Why Decentralized Manufacturing?
Rees stated that traditional factory-based models are well-suited for stable, large-scale production, but they struggle to meet the demands of personalized medicine, short shelf-life products, and rapid deployment scenarios such as pandemics or emergency responses. DM broadens the spectrum of manufacturing options, supporting flexibility without compromising standards.
The framework introduces a hub-and-spoke model, where a central control site oversees quality systems, training, and compliance, while remote sites operate under a DMMF. This structure ensures consistency across multiple locations while enabling faster, localized production closer to patients.
Traditional manufacturing excels at large-scale, stable production. But what about personalized therapies, short shelf-life products, or emergency deployment? These scenarios demand flexibility.
The DM framework introduces a hub-and-spoke model:
- A central control site manages quality systems, training, and compliance.

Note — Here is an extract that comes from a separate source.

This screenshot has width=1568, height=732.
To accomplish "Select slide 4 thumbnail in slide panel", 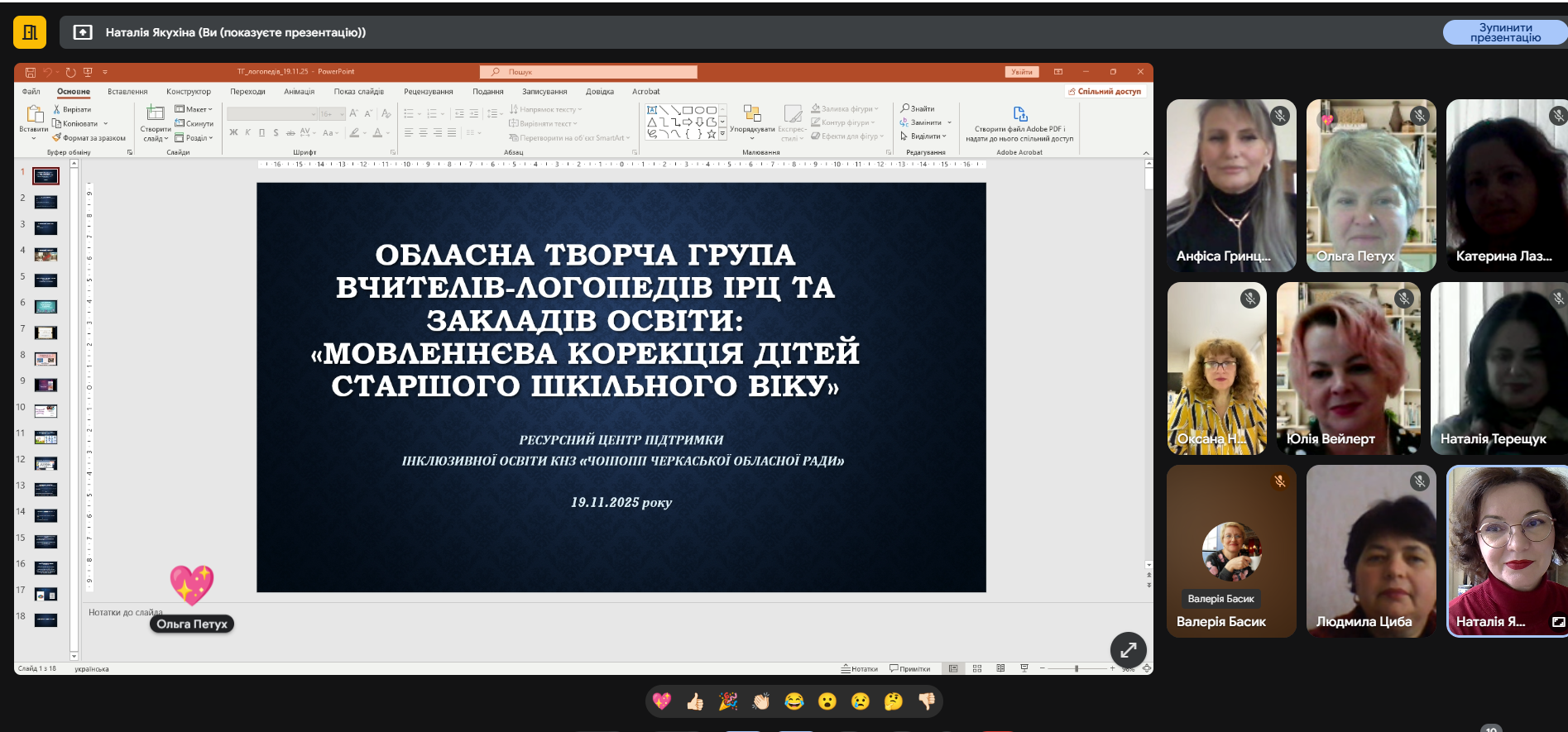I will coord(46,254).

- Remote sites operate under a DMMF, ensuring consistency across the network
The Legal Backbone
In January 2025, the UK enacted the Human Medicines (Amendment) Regulations, creating a legal foundation for DM. These changes include legal tests for POC and MM manufacturing, ensuring that decentralization is justified by product characteristics or deployment needs. A streamlined designation process provides clarity and speed, allowing companies to secure MHRA approval within 60–90 days—a significant improvement over traditional timelines.

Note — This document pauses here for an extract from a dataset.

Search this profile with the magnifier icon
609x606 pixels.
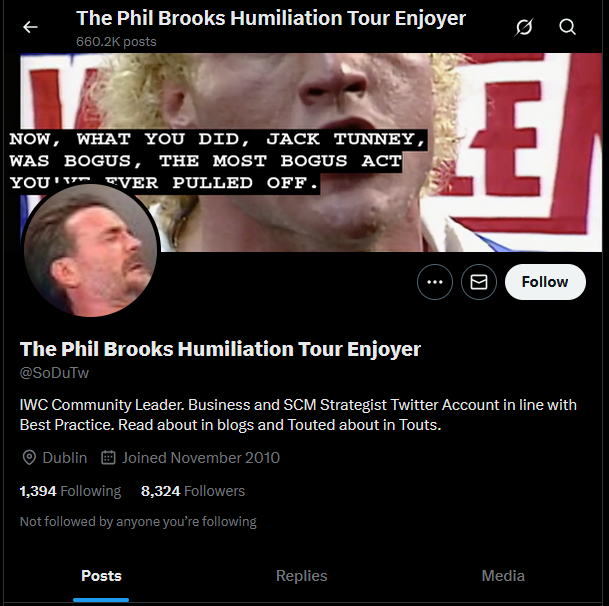[567, 27]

Guidance and Support for Industry
To help stakeholders navigate this new landscape, MHRA launched the DM Hub, a one-stop resource for legislation, guidance documents, case studies, and webinars. Guidance addresses unique challenges such as:
- Managing multiple manufacturing sites under one quality system
- Implementing real-time release testing
- Leveraging automation for home-use and personalized products
- Legislation and guidance documents
- Case studies and best practices
- Webinars and training sessions
This proactive support ensures that organizations can adopt DM confidently and in compliance with regulatory expectations.
Global Collaboration
Innovation doesn’t stop at borders. MHRA is working with international partners through ICMRA, PIC/S, and IPRP to harmonize terminology, technical standards, and regulatory approaches worldwide. This ensures that decentralized models can scale globally without compromising patient safety. This global alignment ensures that innovation can scale across borders while maintaining patient safety and fostering trust in decentralized models worldwide.
The Three Pillars of Success
Rees highlighted in his presentation that adopting DM requires more than regulatory change. Success depends on:
- Regulatory readiness: Robust legislation and clear guidance
- Technical readiness: Adaptable products and processes
- Institutional readiness: Organizations prepared to embrace new models
MHRA encourages early engagement through its Innovation Office and Scientific Advice Meetings to help companies prepare for this exciting future.
Why This Matters
DM isn’t just a regulatory update, it’s a paradigm shift. It empowers faster access to medicines, supports personalized care, and strengthens resilience in global health systems.
Conclusion
Rees concluded that DM represents far more than a regulatory update—it is a fundamental transformation in pharmaceutical production that combines legal innovation, technical adaptability, and global collaboration. By enabling point-of-care and modular manufacturing under robust oversight, this framework accelerates patient access to life-saving medicines, supports personalized therapies, and strengthens resilience against future health crises. Organizations that embrace this model will not only meet evolving regulatory expectations but also lead the way in shaping a more agile, patient-centric healthcare ecosystem.